Think forward to when you’ll have the data from the test — what will the potential results say? Try to identify weaknesses in your test setup before you test. For example, a product can fail a condensation test if it was unintentionally sealed at a high heat and humidity — even if it didn’t spring any leaks. Project what mistakes may be built into a test and adjust accordingly.

DON’T: Game your test results.

At one tech company, an engineer considered throwing out a failing drop test result because the product impacted at a 15-degree angle, instead of head on. Passing on an arbitrary technicality is still a failure. In deploying the water-resistance IPX7 test on a phone, an engineering team could opt to design the speaker mesh in a way that passes IPX7 but fails IPX5. Customers might think that because it passed one, it passed the other — a boon to sales in the short term, but a bust for return rates in the long term. If a problem will hurt your brand, eat the cost and fix it.

Remember, it’s about shipping a good product. Passing a deliberately gamed test doesn’t make a product good.

DO: Validate your test with the real world.

Tests are simulations, but it’s real life that matters. One tech company’s product test involved a robot that repeatedly pushed a button on the unit. Units passed the robot tests, but test units were failing in the field. The failures involved fatigue cracks and peeling only when buttons were pushed at a slower rate. The problem took a smart team weeks to unravel. Test your products in real-world environments, not just in the factory.

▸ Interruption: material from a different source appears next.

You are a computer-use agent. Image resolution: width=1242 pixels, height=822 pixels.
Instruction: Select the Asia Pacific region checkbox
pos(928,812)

3. Build and execute the test.

DO: Err on the side of hypervigilance during assembly.

Don’t underestimate the capability for massive error during the assembly process. Engineers will at times take apart a failed unit and see that it was put together using configuration B when it should have been configuration A. Be on hand to ensure that doesn’t happen — don’t let the possibility of an assembly error hang over your product, or turn a great design into a terrible one. Can’t be on the line yourself to verify each unit was assembled as intended? Instrumental’s system creates an image record of every unit so you can know each unit was built accurately.

4. Review the data carefully and present the results.

DO: Make a slide to justify the decision you’re recommending.

Use some of the raw data. You may have backup slides, but your suggested action should be defensible in one slide. If it isn’t, you’ve got too many holes and caveats in your results — so go back to step 2.

5. Deploy the solution and validate the change at scale.

DON’T: Test changes on a small sample size and call it a day.

Make sure that your change didn’t unintentionally mess up another part of your product by performing on-line performance tests, reliability tests and any other regulatory tests or forms of validation required. Once your product clears those, you can consider the change “made”. Don’t forget to tell the rest of your team about it so they can update any SOPs or fixtures accordingly!

Conclusion

So what happened to the product with the high failure rate in the drop tests? At the end of the DOE process, engineers determined that the best way to prevent the issue wasn’t by changing the adhesive at all, but in stiffening the product’s corners. That insight — and discovering the correct solution of reinforcing the corners — came from executing the right DOE process. First, the team built enough units for testing. They didn’t skimp due to cost. The engineers were then hypervigilant about how the tests were run. No gaming of the results or testing too many configurations at once. Finding the right solution was a challenge, but the well-executed DOE was worth its weight in gold.

* While DOEs have a precise definition of a specific systematic method of determining cause-and-effect relationships, we’re using it here as a shorthand to refer to a series of experiments testing different variables designed to isolate the cause of a problem. This shorthand is something we picked up as product design engineers at Apple, where almost everything has a three-letter acronym, but we have heard it used similarly by a wide variety of our customers so believe this shorthand has now become part of the engineering lexicon.